Yesterday I read this fascinating article in MSN Slate Magazine: "In Search of Lost Sounds: Why You've Never Really Heard the 'Moonlight' Sonata." Author Jan Swofford writes that "During the 19th century, Viennese pianos were noted for their lightness of touch and tone and British pianos for a more robust build, touch, and sound; French pianos lay somewhere between ... When composers wrote for these instruments they sometimes loved them and sometimes chafed at their limitations, but in any case they wrote for those sounds, that touch, those bells and whistles."

Mr Swafford notes that, for instance, a piano built today will have a tone very different from the pianos Beethoven and Strauss knew in their day. Construction techniques were different, the treatment of the materials used was different, and composers wrote their music based on the quality of sound they were used to hearing from the available instruments. In some cases, those sounds are not only quite different from those we hear and know today but, as Mr Swofford explains, some cannot even be accurately reproduced on modern instruments.

If you enjoy classical music - or even if you just enjoy a good tale of how things change over time - read the article and play the audio clips which are included. For a few minutes, you can hear music as audiences heard it in the past, and as the great composers imagined it as they wrote.

If you like rap or heavy metal "music," never mind. Your ears are probably a lost cause, anyhow.

Have a good day. Listen to some beautiful music.

More thoughts tomorrow.

Bilbo

Wednesday, March 03, 2010

So Much Bloggable, So Little Time...

This is one of those times when it seems that interesting things about which to blog are coming in faster than I can use them. If I dedicate a whole post to each one, by the time I get to the last one, the topic will be stale and nobody will remember the context. Of course, it's better to have lots of things to choose from instead of a dry spell when I can't think of anything to say, so I guess I shouldn't complain.

So...

Here is today's post - a little bit about a lot of things...

The catastrophic earthquake that hit the South American nation of Chile last Saturday caused enormous damage. According to some scientists, the quake was so powerful that it tipped the earth off it's axis by about three inches (eight centimeters) - enough to change the length of a day. Each day is now approximately 1.26 microseconds shorter than it was before the quake...not a lot, but enough to attract the notice of scientists...and of Congressional Republicans, who quickly introduced a bill in Congress to reduce taxes because the average working day is now shorter.

Yesterday the Senate finally managed to get past the objections of Kentucky Republican Jim Bunning and pass legislation to extend unemployment benefits for millions of out-of-work Americans. Bunning had continually blocked the legislation because it was unfunded and would add to the deficit. He finally yielded to the pleas of other Compassionate Conservatives who were worried that his intransigence was negatively affecting their gentle, caring image. Senator Bunning settled for a compromise under which he agreed to vote for the bill if Congressional Democrats agreed to hang House Speaker Nancy Pelosi in Effigy...a small town in rural Texas.
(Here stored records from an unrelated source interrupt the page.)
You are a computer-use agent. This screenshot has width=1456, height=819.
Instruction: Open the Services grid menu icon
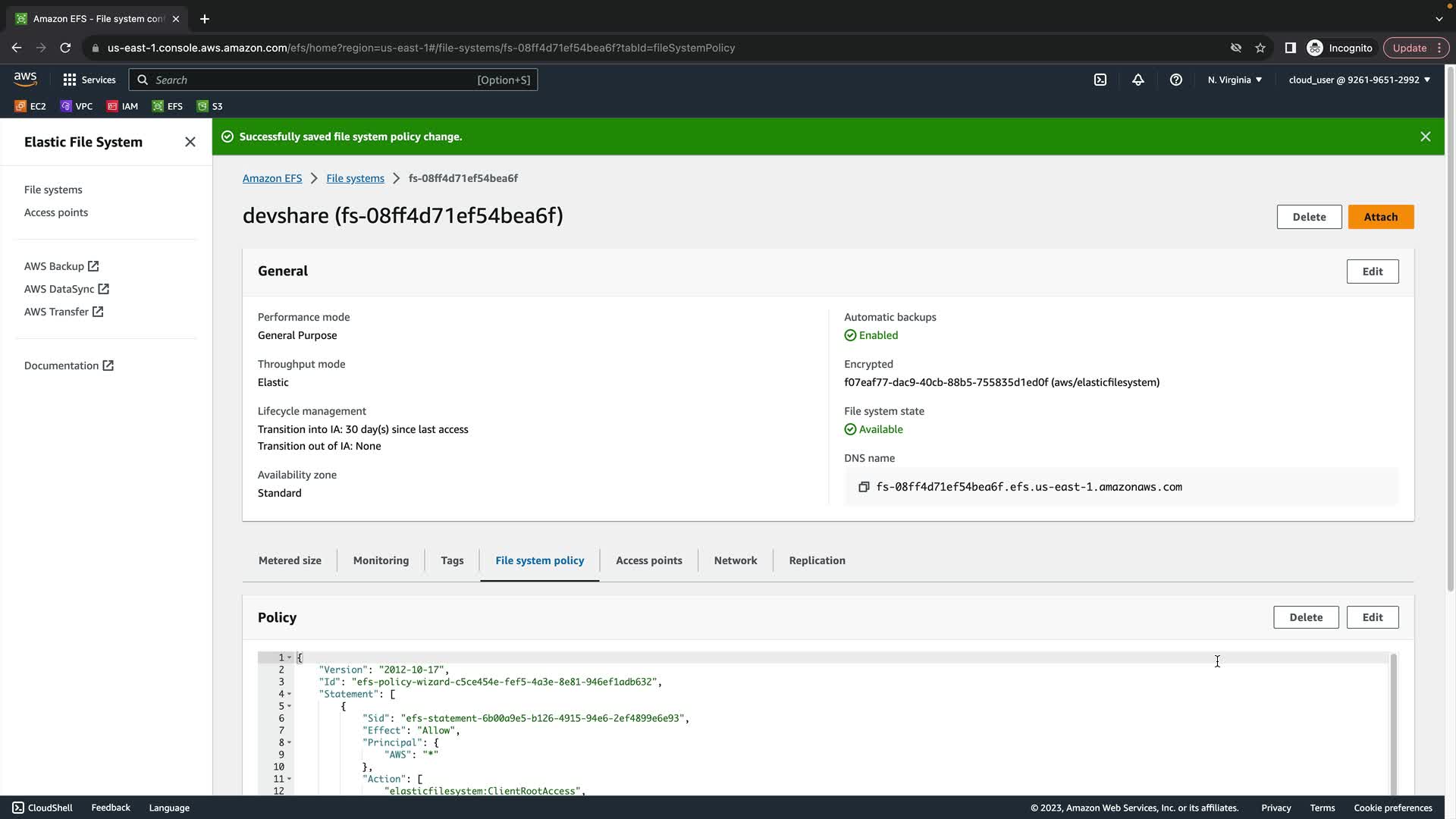pos(70,80)
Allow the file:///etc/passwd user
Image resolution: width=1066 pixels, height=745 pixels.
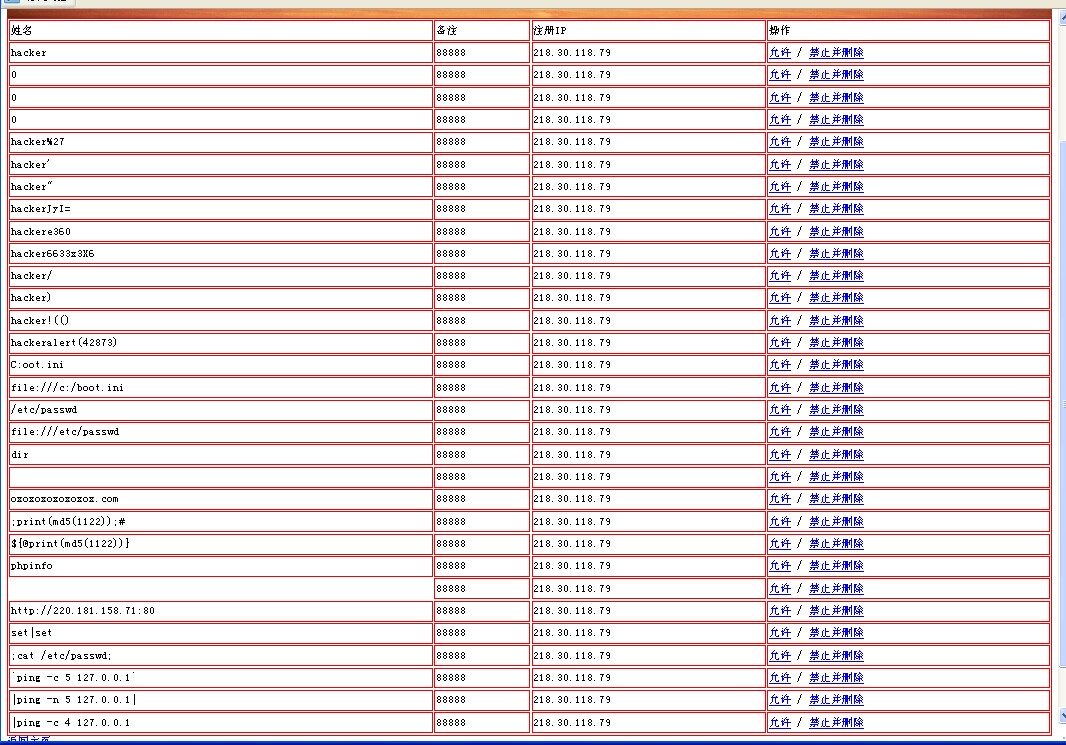tap(779, 432)
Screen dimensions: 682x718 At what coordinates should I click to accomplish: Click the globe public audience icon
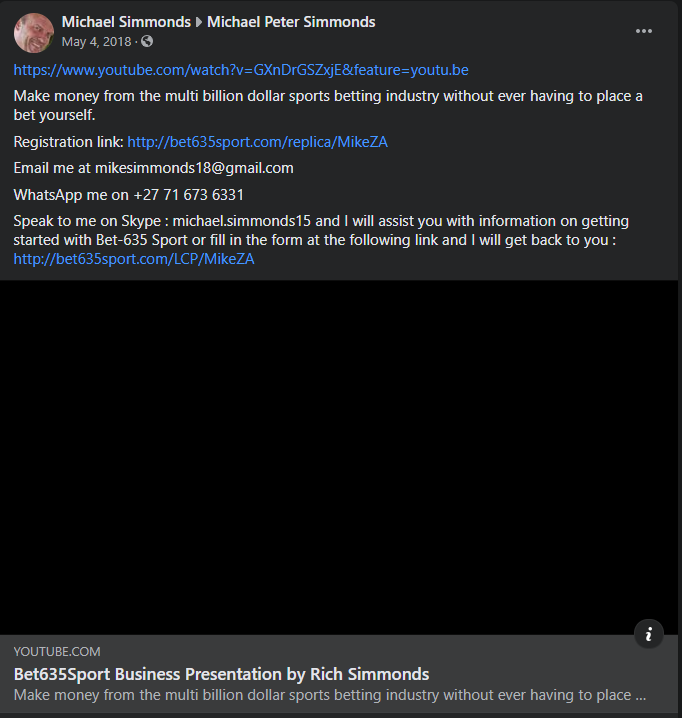click(148, 42)
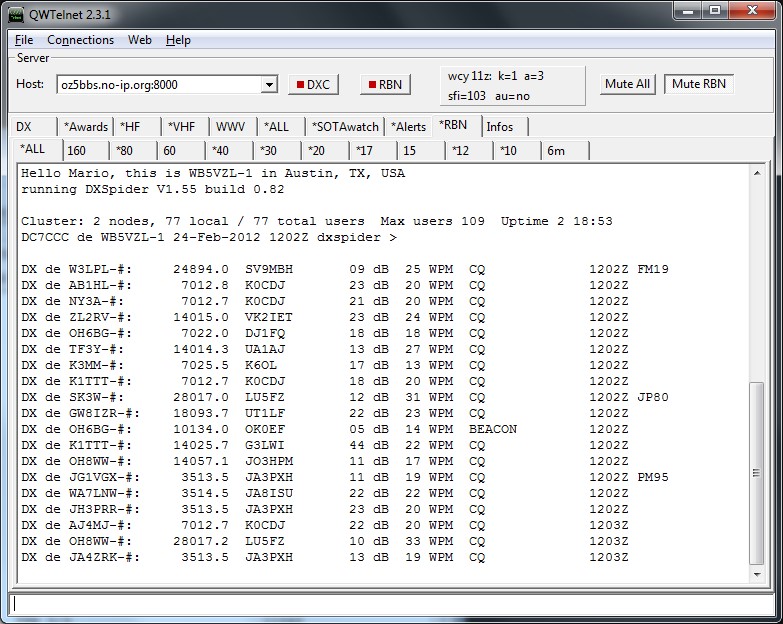
Task: Open the Connections menu
Action: tap(80, 40)
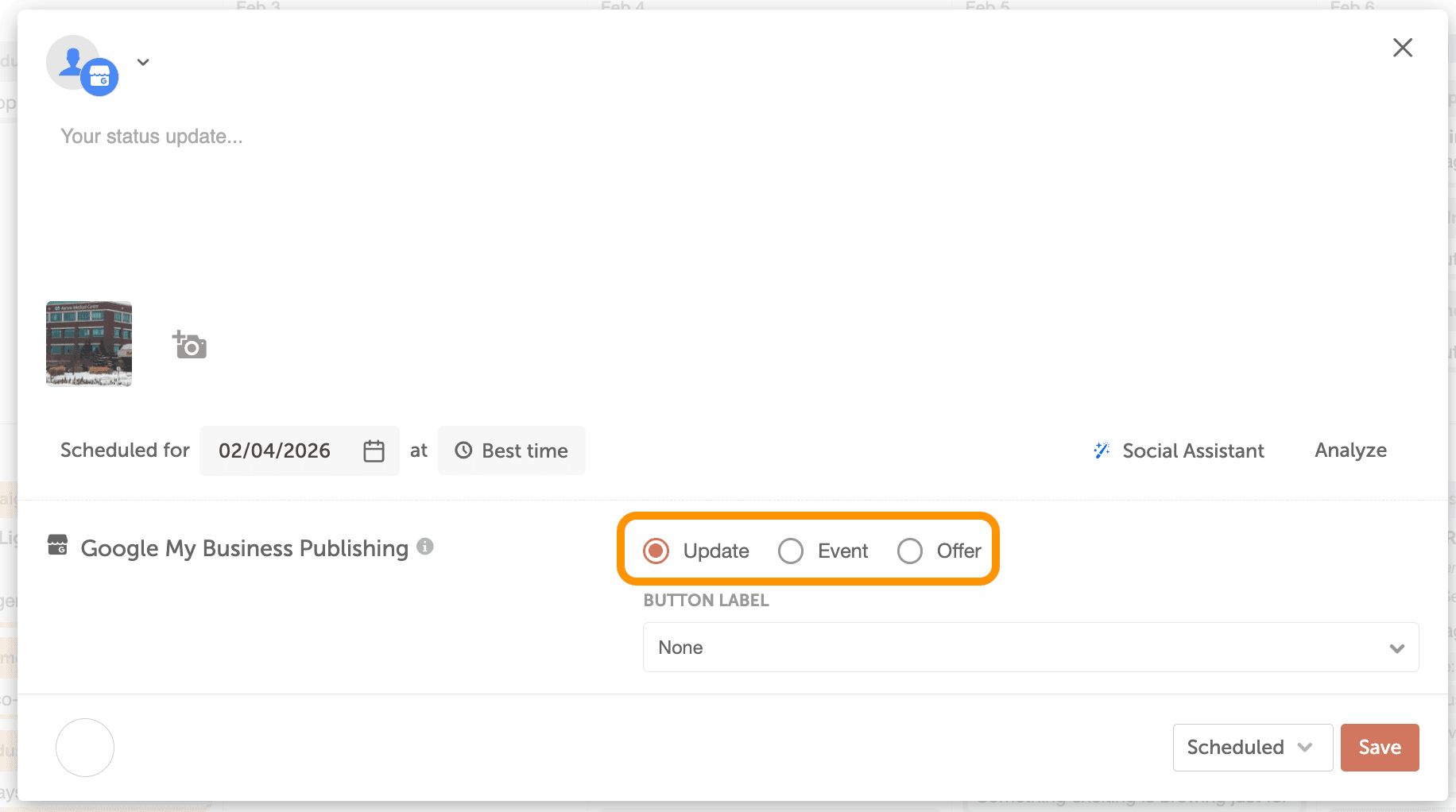Expand the profile selector chevron
Viewport: 1456px width, 812px height.
tap(143, 62)
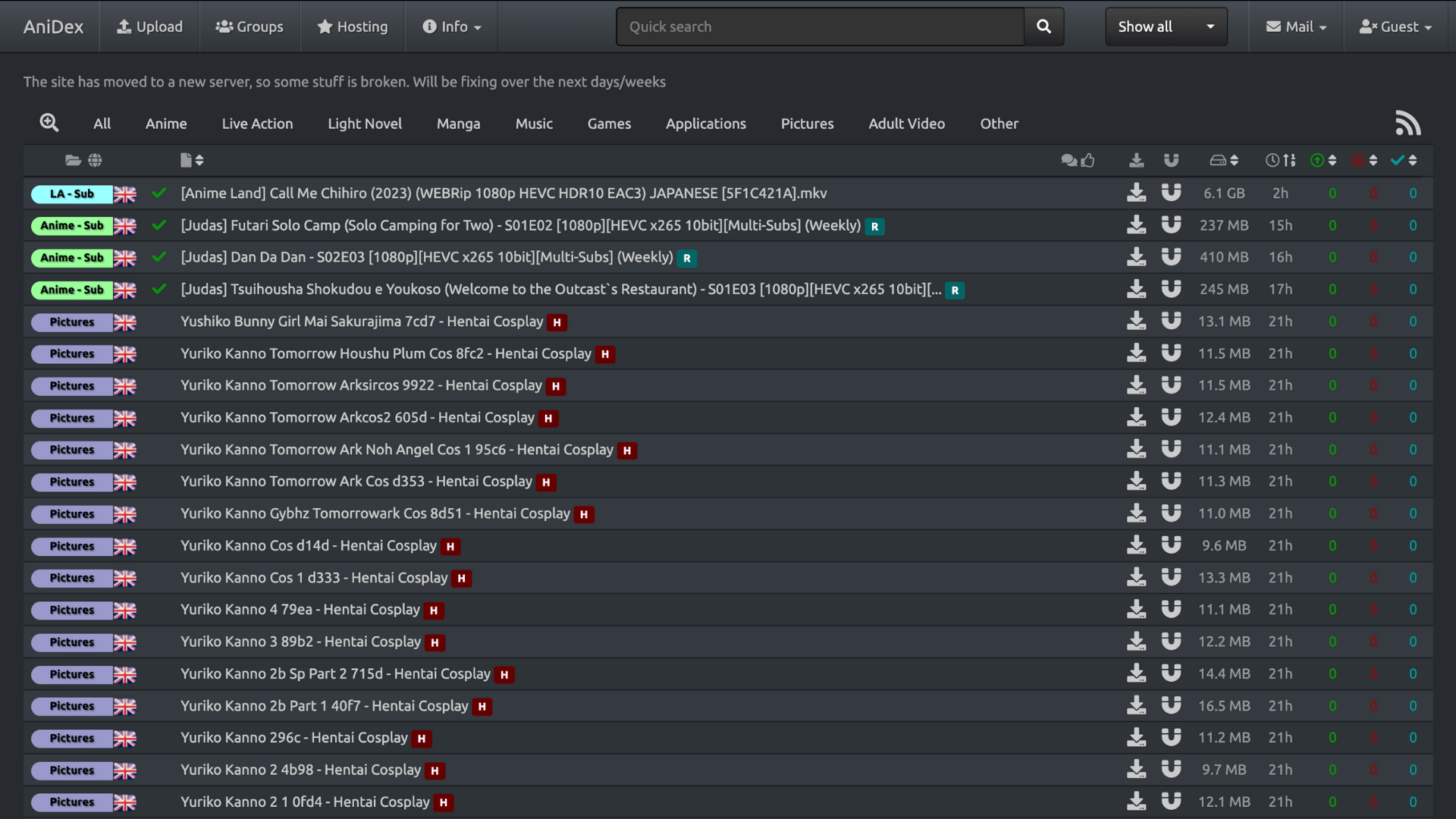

The celebrity cast of the new season of Dancing with the Stars has been named, and includes "actress" and former Playboy playmate Pamela Anderson, actress and professional bad girl Shannen Doherty, and former astronaut Buzz Aldrin, the second man to walk on the moon. No jokes about Mr Aldrin doing the moonwalk, please.

According to an article in People Magazine, pop singer Lady Gaga has announced that she is "single and celibate." Apparently the "celibate" part isn't by choice, but results from the inability of potential sexual partners to find a body underneath her bizarre costumes.

Texas governor Rick Perry has won reelection over a challenge from Senator Kay Bailey Hutchinson. In his victory speech, Governor-elect Perry shouted a defiant message to Washington: "Quit spending all the money! Stop trying to take over our lives and our businesses." One assumes that doesn't apply to the money the government spends on military bases in Texas, and on the $3.5 billion the state will receive this year in assorted Federal grants.

Have a good day. More thoughts tomorrow.